Rendezvous Sports World Private Limited
- Company type: Holding company
- Industry: Sports Sports services
- Founded: 2009
- Founder: Kisan Gaikwad Pushpa Gaikwad Pradeep Gaikwad
- Key people: Kisan Gaikwad
- Owner: Kisan Gaikwad Pushpa Gaikwad Pradeep Gaikwad (100%)
- Number of employees: 229 (2020)
- Subsidiaries: Kochi Tuskers Kerala (100%)
- Website: Official website

= Rendezvous Sports World =

Cricket franchise in the Indian Premier League

Rendezvous Sports World Private Limited (RSW) was a cricket franchise in the Indian Premier League which had 100% of equity on Kochi IPL Team. Rendezvous Sports World Limited is a consortium made up of multiple companies. It had made the winning bid of US$333 million in a global invitation to tender process called by the IPL for two new franchises from IPL season 2011.

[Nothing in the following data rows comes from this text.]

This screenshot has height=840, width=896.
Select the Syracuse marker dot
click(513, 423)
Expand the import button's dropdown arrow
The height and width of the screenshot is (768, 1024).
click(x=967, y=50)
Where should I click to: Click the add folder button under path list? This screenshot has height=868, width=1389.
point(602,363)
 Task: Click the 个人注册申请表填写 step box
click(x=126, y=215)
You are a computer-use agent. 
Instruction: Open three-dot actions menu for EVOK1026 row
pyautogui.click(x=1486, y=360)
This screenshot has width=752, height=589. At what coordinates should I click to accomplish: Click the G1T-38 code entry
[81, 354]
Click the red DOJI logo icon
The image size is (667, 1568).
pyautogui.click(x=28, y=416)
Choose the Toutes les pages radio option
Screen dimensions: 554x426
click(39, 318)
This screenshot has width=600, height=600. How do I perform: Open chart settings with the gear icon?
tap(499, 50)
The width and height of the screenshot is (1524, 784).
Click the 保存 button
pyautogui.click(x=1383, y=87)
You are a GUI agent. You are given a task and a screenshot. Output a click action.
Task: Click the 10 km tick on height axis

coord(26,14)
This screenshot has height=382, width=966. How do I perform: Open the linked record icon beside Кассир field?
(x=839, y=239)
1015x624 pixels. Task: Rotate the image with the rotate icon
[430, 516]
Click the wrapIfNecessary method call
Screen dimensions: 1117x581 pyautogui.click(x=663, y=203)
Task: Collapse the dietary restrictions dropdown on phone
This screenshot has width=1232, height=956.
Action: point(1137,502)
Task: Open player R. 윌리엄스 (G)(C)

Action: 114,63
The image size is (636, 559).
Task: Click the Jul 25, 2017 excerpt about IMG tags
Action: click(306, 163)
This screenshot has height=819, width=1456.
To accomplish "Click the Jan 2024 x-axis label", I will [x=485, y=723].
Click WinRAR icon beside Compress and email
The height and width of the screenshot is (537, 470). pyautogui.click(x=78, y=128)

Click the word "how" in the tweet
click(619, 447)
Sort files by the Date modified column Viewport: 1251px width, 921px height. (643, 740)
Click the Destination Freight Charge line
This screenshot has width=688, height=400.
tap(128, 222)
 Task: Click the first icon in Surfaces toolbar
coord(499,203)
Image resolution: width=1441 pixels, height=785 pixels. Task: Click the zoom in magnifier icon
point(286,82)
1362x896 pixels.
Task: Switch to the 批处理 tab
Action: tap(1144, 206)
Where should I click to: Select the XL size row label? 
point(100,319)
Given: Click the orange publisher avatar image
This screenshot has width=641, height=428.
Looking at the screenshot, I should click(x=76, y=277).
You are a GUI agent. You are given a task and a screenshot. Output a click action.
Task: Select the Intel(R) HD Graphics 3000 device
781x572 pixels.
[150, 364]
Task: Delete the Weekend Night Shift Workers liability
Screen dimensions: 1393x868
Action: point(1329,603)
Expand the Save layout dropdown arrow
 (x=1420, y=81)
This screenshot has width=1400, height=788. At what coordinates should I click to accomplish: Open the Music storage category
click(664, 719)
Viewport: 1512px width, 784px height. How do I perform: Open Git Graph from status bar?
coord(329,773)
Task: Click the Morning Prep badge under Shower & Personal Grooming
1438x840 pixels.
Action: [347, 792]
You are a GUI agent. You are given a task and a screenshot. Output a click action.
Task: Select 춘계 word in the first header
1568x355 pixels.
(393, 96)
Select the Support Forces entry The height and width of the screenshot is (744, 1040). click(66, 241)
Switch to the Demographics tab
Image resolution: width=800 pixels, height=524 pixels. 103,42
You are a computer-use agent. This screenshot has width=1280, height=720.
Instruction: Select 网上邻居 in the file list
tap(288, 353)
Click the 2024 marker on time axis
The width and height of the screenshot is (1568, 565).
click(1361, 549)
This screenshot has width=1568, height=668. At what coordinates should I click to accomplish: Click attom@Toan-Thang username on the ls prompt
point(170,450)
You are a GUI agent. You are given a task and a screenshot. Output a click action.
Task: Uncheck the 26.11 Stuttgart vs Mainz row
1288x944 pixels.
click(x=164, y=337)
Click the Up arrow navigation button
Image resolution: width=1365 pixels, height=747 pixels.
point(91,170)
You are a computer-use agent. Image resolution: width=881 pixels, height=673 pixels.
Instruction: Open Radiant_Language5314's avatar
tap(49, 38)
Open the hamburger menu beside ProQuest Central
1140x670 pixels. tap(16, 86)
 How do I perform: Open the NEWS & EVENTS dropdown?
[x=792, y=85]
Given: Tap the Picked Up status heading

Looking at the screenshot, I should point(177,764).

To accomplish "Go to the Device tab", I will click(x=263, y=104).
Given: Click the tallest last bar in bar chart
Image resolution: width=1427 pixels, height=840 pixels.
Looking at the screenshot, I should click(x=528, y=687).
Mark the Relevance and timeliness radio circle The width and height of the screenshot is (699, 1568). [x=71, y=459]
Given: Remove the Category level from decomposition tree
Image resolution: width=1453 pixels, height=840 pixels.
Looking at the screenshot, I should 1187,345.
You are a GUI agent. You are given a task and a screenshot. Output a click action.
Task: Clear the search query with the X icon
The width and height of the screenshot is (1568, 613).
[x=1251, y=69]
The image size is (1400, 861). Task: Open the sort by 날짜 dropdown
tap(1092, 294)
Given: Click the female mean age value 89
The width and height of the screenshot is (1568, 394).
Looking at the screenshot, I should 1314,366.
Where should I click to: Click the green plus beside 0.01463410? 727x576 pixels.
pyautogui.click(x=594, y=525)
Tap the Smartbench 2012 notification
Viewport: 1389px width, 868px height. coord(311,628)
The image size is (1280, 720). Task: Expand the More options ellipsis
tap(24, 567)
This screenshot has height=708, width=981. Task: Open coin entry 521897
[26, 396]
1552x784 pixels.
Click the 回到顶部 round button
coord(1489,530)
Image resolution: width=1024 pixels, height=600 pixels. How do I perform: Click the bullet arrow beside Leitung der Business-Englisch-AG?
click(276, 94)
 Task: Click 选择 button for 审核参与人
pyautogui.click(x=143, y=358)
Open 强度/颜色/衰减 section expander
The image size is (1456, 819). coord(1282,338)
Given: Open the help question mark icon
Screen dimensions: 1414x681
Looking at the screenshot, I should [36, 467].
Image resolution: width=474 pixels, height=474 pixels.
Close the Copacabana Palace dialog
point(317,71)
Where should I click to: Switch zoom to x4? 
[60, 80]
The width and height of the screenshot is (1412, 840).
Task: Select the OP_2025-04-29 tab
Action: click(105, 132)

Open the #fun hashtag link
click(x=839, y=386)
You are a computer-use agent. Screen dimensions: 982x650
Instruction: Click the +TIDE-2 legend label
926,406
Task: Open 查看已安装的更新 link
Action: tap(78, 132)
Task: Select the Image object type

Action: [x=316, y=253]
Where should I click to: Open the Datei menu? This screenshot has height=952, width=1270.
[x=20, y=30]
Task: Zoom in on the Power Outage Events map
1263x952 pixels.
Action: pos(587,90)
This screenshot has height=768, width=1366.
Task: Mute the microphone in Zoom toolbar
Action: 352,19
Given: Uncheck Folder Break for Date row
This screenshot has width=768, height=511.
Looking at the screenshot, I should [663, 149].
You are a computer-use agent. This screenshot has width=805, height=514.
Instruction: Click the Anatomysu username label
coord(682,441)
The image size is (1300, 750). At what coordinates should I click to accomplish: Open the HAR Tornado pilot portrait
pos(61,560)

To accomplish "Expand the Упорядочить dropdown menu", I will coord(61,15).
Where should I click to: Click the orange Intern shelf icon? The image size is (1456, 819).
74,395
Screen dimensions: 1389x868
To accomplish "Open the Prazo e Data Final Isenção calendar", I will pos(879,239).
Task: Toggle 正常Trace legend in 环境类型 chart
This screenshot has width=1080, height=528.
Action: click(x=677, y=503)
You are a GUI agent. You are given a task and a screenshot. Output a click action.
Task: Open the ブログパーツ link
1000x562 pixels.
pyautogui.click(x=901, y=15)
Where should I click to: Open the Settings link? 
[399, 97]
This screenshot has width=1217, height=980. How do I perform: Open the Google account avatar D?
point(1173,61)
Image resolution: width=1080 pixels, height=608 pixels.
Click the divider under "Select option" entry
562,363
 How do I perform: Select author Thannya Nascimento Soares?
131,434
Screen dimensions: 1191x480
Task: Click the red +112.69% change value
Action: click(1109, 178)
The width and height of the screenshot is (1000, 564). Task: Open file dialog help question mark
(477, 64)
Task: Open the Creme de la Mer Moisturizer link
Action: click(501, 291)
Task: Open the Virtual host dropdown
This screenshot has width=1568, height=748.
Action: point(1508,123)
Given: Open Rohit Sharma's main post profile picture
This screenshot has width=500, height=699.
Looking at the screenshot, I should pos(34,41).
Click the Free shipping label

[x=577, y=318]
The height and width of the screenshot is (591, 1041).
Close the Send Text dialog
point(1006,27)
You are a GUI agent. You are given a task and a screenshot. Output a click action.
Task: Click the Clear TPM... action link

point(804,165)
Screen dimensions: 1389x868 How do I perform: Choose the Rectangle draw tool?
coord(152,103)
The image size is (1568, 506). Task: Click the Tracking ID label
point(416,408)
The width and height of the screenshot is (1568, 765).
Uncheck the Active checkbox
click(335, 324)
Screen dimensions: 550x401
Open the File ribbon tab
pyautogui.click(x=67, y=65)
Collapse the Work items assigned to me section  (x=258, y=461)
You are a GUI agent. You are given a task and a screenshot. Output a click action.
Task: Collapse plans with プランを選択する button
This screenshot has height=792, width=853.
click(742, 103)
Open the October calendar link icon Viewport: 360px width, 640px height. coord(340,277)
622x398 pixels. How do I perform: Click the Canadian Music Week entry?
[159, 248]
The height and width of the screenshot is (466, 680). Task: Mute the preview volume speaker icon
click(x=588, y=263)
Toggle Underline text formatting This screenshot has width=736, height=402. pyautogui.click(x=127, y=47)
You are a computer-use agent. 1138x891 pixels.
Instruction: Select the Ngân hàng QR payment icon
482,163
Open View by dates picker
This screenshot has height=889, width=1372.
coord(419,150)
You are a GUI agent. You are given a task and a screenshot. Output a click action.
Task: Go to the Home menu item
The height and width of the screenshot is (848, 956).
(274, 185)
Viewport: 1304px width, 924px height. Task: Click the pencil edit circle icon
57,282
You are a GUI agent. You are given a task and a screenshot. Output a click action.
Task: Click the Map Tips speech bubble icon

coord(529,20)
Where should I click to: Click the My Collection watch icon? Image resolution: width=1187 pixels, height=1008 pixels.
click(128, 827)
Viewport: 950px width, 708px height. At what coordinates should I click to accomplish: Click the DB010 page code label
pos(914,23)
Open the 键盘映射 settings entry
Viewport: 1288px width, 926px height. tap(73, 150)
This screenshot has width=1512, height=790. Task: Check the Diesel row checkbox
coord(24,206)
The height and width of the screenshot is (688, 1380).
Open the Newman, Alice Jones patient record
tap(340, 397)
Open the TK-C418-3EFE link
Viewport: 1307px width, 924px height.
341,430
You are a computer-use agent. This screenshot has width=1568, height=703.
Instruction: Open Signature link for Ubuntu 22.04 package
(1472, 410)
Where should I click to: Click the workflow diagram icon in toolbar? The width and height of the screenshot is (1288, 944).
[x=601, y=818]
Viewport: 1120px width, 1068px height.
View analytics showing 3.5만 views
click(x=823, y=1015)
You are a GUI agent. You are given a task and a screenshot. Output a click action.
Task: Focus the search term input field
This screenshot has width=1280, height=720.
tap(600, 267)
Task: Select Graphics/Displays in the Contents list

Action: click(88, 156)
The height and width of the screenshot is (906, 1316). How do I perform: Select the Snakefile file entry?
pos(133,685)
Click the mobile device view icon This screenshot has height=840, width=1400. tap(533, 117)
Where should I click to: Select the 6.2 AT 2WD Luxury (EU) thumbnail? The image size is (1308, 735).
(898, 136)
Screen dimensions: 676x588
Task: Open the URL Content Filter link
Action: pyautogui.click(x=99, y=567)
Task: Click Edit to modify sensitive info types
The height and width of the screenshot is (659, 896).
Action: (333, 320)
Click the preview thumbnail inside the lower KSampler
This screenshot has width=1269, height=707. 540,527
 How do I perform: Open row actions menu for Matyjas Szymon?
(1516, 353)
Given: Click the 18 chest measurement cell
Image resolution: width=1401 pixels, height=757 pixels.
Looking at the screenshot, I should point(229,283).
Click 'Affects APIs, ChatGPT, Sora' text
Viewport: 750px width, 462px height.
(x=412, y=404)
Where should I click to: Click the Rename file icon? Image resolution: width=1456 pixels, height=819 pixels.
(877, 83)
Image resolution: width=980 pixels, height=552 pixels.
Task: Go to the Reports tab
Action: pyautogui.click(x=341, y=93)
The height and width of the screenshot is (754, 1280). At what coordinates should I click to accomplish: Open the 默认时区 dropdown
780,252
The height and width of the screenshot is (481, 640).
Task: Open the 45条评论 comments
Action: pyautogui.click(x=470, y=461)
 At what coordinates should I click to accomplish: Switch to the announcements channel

In April 2010, it threatened to sue IPL commissioner Lalit Modi for breaking confidentiality terms by disclosing details of the stakeholders in the new Kochi IPL team on the micro-blogging website Twitter.

==Franchise history==

The auction for expanding the initial eight franchises for the Indian Premier League was held on 22 March 2010. The cities involved were Pune, Ahmedabad, Kochi, Nagpur, Kanpur, Dharamsala, Visakhapatnam, Rajkot, Cuttack, Vadodara, Indore and Gwalior. Two new teams were selected out of 12 cities. Sahara Group made the highest bid in the auction and chose to base its team in Pune, at the cost of US$370m (₹1702 crore). Rendezvous Sports World made the second highest bid of US$333.2m (₹1533 crores), and elected to base its team in Kochi. The two new franchises were sold for a combined sum greater than the combined purchase price of the original eight franchises.